##### DATA ROWS
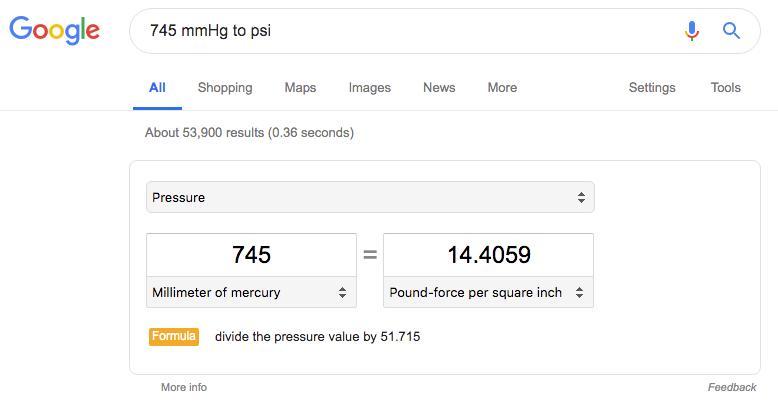Click the orange Formula badge

pyautogui.click(x=173, y=336)
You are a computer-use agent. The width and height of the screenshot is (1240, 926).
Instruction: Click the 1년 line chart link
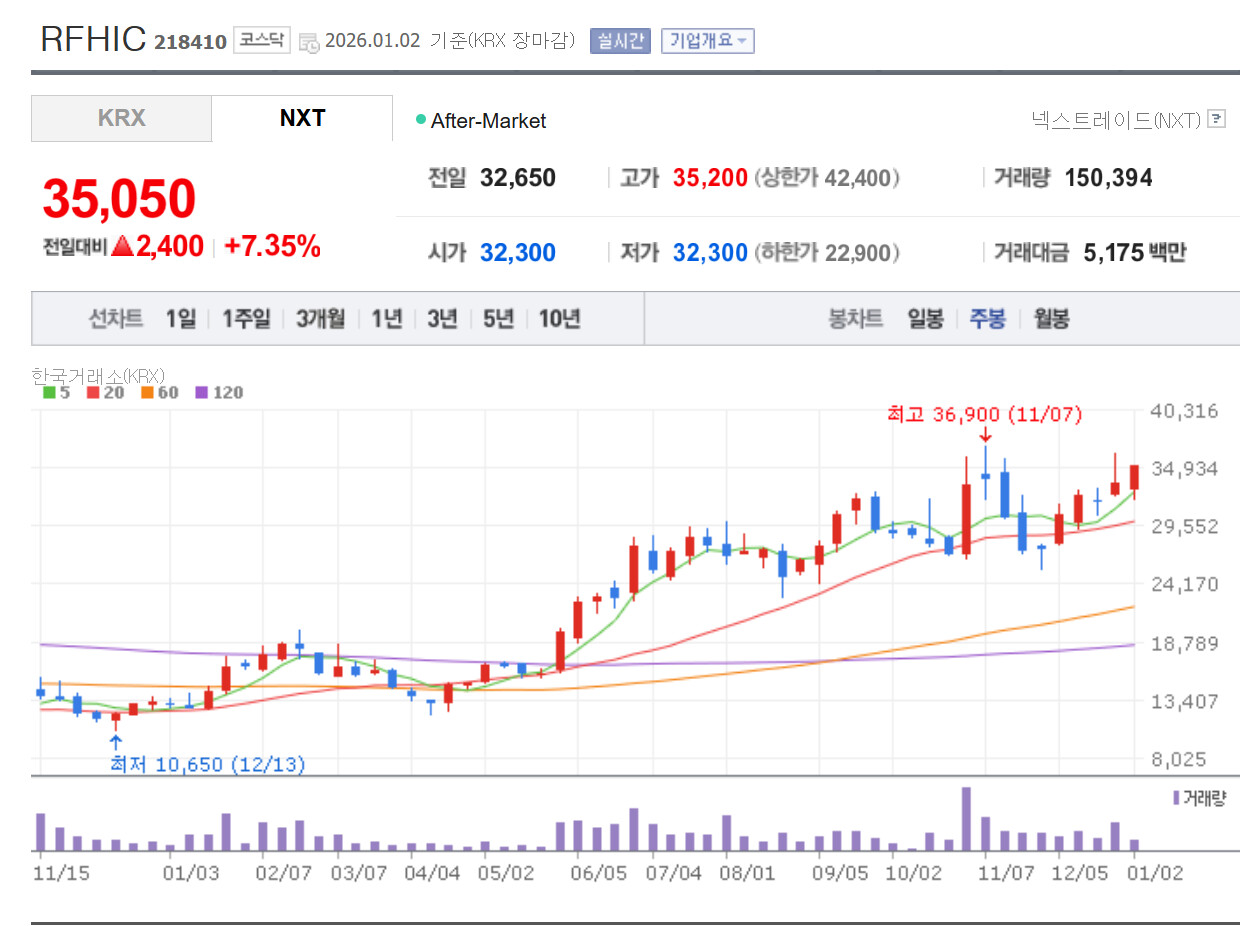(x=386, y=319)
##########
Rewrite all the rows with "line chart" changed to "bar chart" and everything else kept the same. Leave the pictures out.

Click the orange Formula badge

pyautogui.click(x=173, y=336)
You are a computer-use agent. The width and height of the screenshot is (1240, 926).
Instruction: Click the 1년 bar chart link
(x=386, y=319)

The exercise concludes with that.